What to do:
An answer that reproduces all the entries exactly is what is needed.

Supplied entries:
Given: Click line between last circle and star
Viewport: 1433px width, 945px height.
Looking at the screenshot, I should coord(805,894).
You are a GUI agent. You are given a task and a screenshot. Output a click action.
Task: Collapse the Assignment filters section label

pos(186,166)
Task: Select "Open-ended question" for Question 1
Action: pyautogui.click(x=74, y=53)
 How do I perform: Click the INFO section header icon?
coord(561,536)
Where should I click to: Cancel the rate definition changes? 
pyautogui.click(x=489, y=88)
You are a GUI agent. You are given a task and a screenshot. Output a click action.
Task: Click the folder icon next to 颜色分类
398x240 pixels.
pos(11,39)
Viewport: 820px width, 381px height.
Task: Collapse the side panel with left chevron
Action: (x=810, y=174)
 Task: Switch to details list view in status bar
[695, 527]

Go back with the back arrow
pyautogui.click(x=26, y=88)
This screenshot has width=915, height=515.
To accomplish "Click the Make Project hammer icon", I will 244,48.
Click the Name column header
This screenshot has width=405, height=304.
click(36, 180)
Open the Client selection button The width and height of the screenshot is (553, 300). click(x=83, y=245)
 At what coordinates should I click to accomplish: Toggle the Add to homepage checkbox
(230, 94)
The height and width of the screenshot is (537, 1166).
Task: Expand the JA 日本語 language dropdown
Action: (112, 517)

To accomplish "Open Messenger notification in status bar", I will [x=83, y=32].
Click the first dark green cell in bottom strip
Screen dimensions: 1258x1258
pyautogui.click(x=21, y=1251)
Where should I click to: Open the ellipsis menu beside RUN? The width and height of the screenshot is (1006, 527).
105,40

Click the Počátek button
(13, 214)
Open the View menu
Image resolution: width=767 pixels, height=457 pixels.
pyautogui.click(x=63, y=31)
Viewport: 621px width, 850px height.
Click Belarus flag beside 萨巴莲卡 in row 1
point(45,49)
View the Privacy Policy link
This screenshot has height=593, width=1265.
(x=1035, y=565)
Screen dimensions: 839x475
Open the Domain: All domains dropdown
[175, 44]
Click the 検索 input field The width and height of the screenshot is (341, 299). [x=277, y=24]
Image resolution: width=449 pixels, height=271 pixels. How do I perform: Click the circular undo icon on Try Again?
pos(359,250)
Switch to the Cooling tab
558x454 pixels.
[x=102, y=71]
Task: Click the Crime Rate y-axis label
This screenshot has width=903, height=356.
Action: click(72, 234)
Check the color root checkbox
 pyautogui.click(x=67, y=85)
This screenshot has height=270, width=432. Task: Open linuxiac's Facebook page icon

Problem solution:
Given: Click line between last circle and star
Viewport: 1433px width, 945px height.
Looking at the screenshot, I should coord(805,894).
You are a GUI agent. You are given a task and a screenshot. Output a click action.
Task: Collapse the Assignment filters section label

pos(186,166)
Task: Select "Open-ended question" for Question 1
Action: pyautogui.click(x=74, y=53)
 How do I perform: Click the INFO section header icon?
coord(561,536)
Where should I click to: Cancel the rate definition changes? 
pyautogui.click(x=489, y=88)
You are a GUI agent. You are given a task and a screenshot. Output a click action.
Task: Click the folder icon next to 颜色分类
398x240 pixels.
pos(11,39)
Viewport: 820px width, 381px height.
Task: Collapse the side panel with left chevron
Action: (x=810, y=174)
 Task: Switch to details list view in status bar
[695, 527]

Go back with the back arrow
pyautogui.click(x=26, y=88)
This screenshot has width=915, height=515.
To accomplish "Click the Make Project hammer icon", I will 244,48.
Click the Name column header
This screenshot has width=405, height=304.
click(36, 180)
Open the Client selection button The width and height of the screenshot is (553, 300). click(x=83, y=245)
 At what coordinates should I click to accomplish: Toggle the Add to homepage checkbox
(230, 94)
The height and width of the screenshot is (537, 1166).
Task: Expand the JA 日本語 language dropdown
Action: (112, 517)

To accomplish "Open Messenger notification in status bar", I will [x=83, y=32].
Click the first dark green cell in bottom strip
Screen dimensions: 1258x1258
pyautogui.click(x=21, y=1251)
Where should I click to: Open the ellipsis menu beside RUN? The width and height of the screenshot is (1006, 527).
105,40

Click the Počátek button
(13, 214)
Open the View menu
Image resolution: width=767 pixels, height=457 pixels.
pyautogui.click(x=63, y=31)
Viewport: 621px width, 850px height.
Click Belarus flag beside 萨巴莲卡 in row 1
point(45,49)
View the Privacy Policy link
This screenshot has height=593, width=1265.
(x=1035, y=565)
Screen dimensions: 839x475
Open the Domain: All domains dropdown
[175, 44]
Click the 検索 input field The width and height of the screenshot is (341, 299). [x=277, y=24]
Image resolution: width=449 pixels, height=271 pixels. How do I perform: Click the circular undo icon on Try Again?
pos(359,250)
Switch to the Cooling tab
558x454 pixels.
[x=102, y=71]
Task: Click the Crime Rate y-axis label
This screenshot has width=903, height=356.
Action: click(72, 234)
Check the color root checkbox
 pyautogui.click(x=67, y=85)
This screenshot has height=270, width=432. Task: Open linuxiac's Facebook page icon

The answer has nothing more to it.